= François Vola =

Guitarist and composer François Vola was born in Nice, France, in 1953. He is the godson of Louis Vola, the bassist with Django Reinhardt's Hot Club of France. He started playing guitar semiprofessionally at the age of 14. In 1974, at age 20, he moved to the US, studied bluegrass and swing, and played in several bands.

Vola played on several albums and recorded three of his own, in 1983 Francois Vola with fiddler Byron Berline (Stephen Stills, Linda Ronstadt, The Rolling Stones) and banjoist John Hickman. In 1996 he recorded an electric jazz album, Old World, New World with mandolinist Emory Lester; and in 1997, A Night in Conover, an acoustic jazz album, with Django's son Babik Reinhardt and Emory Lester.

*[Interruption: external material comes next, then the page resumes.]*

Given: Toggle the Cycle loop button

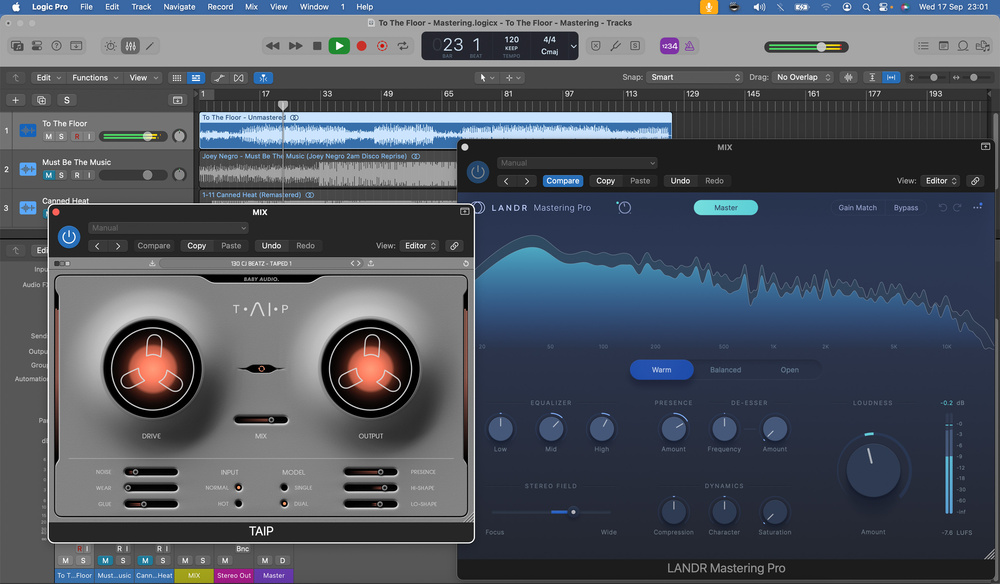Looking at the screenshot, I should point(403,46).
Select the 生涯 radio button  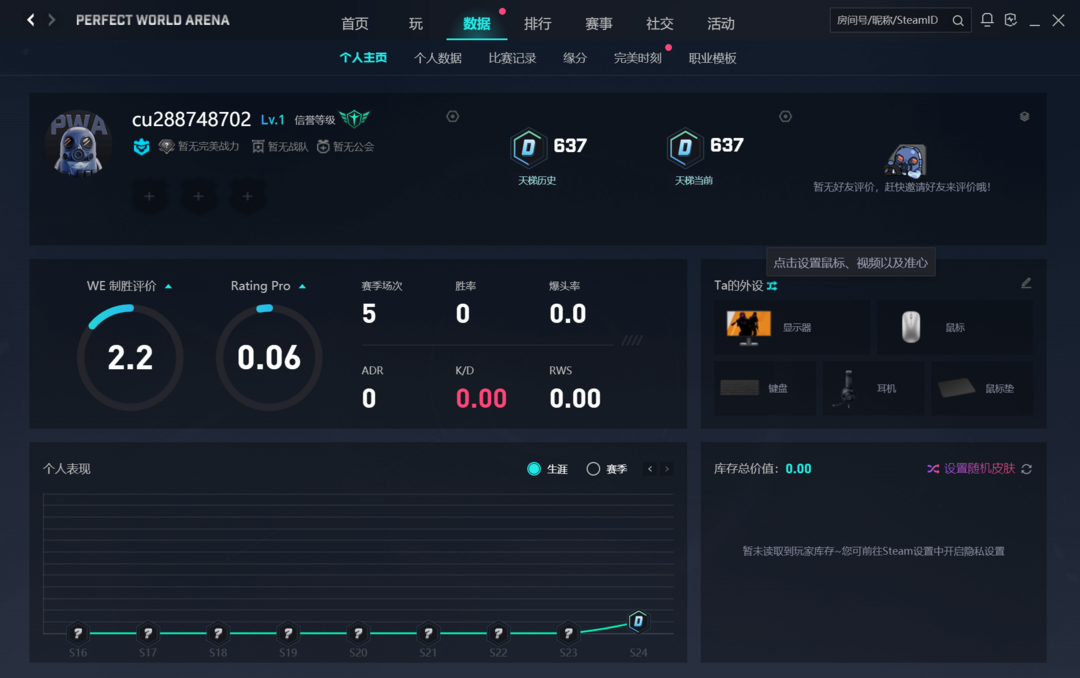534,469
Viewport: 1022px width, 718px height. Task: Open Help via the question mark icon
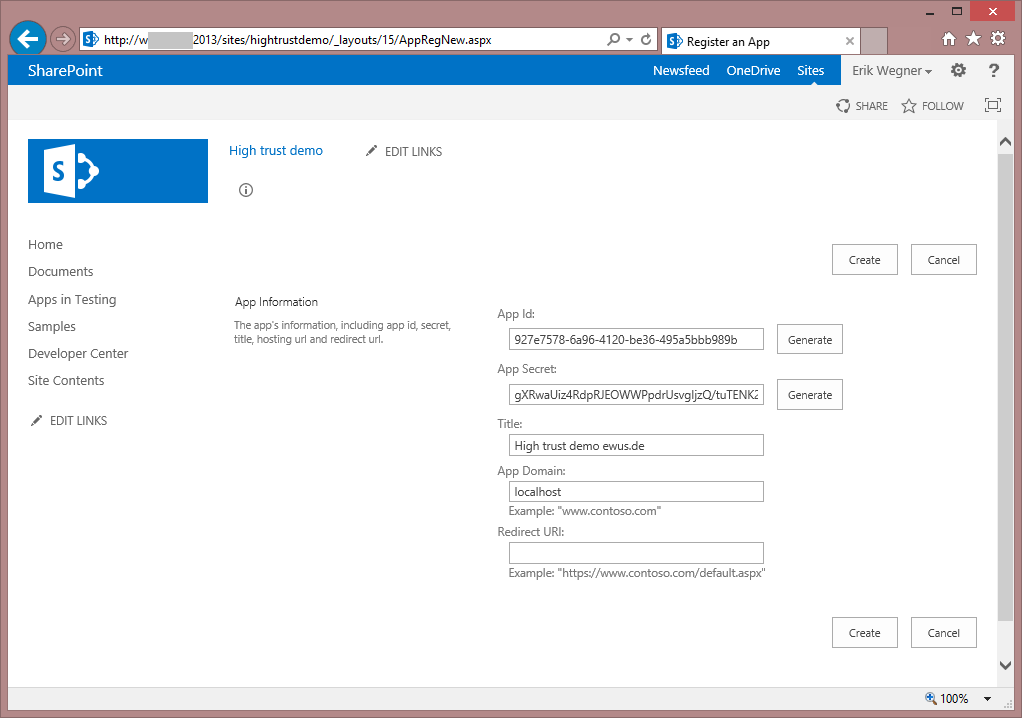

In the US, Vola played on stage with Tony Rice, Wyatt Rice, Byron Berline, David Grisman, Bill Keith, Emory Lester, Babik Reinhardt, Tony Williamson, Dan Crary, Roland White, and others. He played several times at the prestigious Merle Watson fest and other festivals and events. He won two awards from the North Carolina School of the Arts for his compositions, and was invited to play one of his pieces with the North Carolina's Western Piedmont Symphony.

In 1998 Vola moved back to France where he continues his musical career. He plays guitars that he builds.
In 2019 he released a bluegrass CD, "Back To Bluegrass", which was well received by music critics.

Vola is a dual French-US citizen.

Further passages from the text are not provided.